[Opening PROVIDED DATA section]

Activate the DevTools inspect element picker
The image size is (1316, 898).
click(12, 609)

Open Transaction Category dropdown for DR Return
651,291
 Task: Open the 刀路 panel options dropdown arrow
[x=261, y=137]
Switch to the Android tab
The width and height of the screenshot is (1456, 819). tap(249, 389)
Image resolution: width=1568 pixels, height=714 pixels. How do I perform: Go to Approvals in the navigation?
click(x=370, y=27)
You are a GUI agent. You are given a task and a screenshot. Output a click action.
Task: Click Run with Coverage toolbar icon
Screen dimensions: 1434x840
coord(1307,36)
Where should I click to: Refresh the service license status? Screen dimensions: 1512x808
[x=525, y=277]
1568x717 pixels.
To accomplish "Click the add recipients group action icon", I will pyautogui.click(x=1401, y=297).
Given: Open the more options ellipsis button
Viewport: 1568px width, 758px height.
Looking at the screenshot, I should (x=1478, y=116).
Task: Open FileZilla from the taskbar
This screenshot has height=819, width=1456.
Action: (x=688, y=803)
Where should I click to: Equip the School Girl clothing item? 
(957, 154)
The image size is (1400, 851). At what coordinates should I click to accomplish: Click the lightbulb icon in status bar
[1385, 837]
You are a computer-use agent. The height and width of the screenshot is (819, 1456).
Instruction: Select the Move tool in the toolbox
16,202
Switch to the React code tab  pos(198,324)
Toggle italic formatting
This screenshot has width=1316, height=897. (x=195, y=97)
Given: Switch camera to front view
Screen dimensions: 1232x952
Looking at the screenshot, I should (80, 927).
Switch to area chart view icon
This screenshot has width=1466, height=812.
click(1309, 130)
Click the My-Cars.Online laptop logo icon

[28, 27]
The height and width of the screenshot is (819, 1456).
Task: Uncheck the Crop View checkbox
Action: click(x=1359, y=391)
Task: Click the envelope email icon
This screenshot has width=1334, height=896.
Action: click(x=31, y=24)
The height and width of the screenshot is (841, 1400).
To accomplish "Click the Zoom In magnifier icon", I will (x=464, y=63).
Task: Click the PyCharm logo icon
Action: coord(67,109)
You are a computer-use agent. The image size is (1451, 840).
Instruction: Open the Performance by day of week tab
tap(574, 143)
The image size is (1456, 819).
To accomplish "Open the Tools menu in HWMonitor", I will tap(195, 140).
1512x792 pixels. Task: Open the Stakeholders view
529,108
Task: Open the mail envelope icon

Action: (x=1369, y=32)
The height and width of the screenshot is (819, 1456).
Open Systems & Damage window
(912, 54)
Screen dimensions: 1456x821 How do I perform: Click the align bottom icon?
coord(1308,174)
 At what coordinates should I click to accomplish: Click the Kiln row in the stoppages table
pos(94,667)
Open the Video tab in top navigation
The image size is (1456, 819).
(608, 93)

[Closing PROVIDED DATA section]

▸ PROBLEM DESCRIPTION
For every line of the material that holds the word "agent", make a copy.

▸ EXERCISE RESPONSE
You are a GUI agent. You are given a task and a screenshot. Output a click action.
You are a computer-use agent. The height and width of the screenshot is (819, 1456).
You are a computer-use agent. The image size is (1451, 840).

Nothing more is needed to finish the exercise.